Your task:
Please keep to the lines below from the one with "Task: Click the Twin Spin caption label" through the one with "The width and height of the screenshot is (1571, 1070).", and restate them word for word, ends included.

+ + + + + + +

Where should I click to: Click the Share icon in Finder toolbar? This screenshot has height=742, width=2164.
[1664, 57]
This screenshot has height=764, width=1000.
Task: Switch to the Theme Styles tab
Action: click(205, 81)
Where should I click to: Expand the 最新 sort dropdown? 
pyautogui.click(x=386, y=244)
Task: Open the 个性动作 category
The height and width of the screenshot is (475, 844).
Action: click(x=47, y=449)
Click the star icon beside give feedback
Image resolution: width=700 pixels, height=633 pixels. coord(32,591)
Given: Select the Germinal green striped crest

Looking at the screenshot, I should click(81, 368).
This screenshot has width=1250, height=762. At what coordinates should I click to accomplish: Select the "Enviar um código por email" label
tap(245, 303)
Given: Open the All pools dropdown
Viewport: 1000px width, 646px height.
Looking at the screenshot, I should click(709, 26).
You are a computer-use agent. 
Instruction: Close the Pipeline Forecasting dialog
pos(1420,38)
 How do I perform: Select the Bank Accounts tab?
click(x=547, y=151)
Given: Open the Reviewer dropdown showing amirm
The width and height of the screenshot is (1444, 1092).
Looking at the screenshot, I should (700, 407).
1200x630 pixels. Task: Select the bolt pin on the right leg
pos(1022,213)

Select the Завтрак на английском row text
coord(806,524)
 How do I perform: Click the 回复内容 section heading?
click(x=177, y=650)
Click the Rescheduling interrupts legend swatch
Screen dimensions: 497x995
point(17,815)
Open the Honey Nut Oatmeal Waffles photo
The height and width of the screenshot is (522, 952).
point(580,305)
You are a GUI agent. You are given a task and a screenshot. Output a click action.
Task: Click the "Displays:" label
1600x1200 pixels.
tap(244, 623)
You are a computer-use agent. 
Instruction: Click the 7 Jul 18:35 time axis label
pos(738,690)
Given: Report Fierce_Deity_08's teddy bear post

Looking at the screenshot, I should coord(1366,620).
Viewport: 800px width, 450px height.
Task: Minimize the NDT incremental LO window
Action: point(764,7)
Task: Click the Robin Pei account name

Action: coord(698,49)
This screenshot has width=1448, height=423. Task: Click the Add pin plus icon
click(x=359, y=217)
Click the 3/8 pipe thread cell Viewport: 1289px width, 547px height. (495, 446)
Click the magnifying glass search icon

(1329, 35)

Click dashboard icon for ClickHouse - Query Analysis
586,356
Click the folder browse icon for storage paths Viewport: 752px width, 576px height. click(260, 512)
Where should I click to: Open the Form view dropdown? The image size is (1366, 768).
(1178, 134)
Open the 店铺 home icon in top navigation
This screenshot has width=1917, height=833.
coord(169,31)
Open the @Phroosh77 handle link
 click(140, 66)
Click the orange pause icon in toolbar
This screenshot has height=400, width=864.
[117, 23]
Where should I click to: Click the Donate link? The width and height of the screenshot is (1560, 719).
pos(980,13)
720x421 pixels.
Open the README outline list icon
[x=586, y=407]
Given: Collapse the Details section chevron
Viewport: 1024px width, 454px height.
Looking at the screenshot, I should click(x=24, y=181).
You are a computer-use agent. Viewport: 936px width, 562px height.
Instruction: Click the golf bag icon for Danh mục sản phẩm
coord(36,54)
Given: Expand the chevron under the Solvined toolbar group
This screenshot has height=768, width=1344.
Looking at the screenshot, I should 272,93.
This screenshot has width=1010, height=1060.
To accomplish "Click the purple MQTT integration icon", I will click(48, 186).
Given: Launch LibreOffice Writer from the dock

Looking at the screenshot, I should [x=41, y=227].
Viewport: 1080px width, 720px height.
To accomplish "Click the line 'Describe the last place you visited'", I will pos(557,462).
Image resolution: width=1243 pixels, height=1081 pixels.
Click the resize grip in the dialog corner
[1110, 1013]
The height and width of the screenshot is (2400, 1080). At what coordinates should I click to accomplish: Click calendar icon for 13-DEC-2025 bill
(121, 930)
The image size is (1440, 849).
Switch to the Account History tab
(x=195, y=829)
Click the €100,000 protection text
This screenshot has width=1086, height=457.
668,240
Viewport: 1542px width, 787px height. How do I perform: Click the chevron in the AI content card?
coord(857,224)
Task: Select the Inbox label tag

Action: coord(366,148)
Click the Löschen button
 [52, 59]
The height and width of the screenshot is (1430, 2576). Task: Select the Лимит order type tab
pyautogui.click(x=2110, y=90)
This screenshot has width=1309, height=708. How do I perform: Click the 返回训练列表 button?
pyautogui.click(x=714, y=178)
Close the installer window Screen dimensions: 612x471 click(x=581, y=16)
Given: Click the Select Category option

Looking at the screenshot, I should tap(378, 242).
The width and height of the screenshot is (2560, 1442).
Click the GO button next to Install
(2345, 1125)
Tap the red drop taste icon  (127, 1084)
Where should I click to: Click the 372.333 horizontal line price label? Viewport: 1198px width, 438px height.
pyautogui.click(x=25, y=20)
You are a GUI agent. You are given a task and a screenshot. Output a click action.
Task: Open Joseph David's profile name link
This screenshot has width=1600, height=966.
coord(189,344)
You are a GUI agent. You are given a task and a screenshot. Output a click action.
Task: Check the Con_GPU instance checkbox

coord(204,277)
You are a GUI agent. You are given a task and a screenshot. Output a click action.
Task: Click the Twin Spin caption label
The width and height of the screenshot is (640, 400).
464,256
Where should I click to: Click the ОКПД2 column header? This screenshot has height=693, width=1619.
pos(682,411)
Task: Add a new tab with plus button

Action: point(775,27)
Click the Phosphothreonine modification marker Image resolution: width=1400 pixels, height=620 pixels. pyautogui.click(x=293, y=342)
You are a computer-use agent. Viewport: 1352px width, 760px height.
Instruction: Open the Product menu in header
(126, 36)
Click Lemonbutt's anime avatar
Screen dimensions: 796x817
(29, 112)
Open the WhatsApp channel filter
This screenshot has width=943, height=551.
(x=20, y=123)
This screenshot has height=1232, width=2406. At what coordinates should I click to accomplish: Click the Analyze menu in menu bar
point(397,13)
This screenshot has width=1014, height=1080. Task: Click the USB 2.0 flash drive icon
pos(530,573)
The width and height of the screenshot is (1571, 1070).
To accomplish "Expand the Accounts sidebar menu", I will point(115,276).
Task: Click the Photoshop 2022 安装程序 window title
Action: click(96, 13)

+ + + + + + +

Solution to the problem:
Task: Click the Twin Spin caption label
The width and height of the screenshot is (640, 400).
464,256
Where should I click to: Click the ОКПД2 column header? This screenshot has height=693, width=1619.
pos(682,411)
Task: Add a new tab with plus button

Action: point(775,27)
Click the Phosphothreonine modification marker Image resolution: width=1400 pixels, height=620 pixels. pyautogui.click(x=293, y=342)
You are a computer-use agent. Viewport: 1352px width, 760px height.
Instruction: Open the Product menu in header
(126, 36)
Click Lemonbutt's anime avatar
Screen dimensions: 796x817
(29, 112)
Open the WhatsApp channel filter
This screenshot has width=943, height=551.
(x=20, y=123)
This screenshot has height=1232, width=2406. At what coordinates should I click to accomplish: Click the Analyze menu in menu bar
point(397,13)
This screenshot has width=1014, height=1080. Task: Click the USB 2.0 flash drive icon
pos(530,573)
The width and height of the screenshot is (1571, 1070).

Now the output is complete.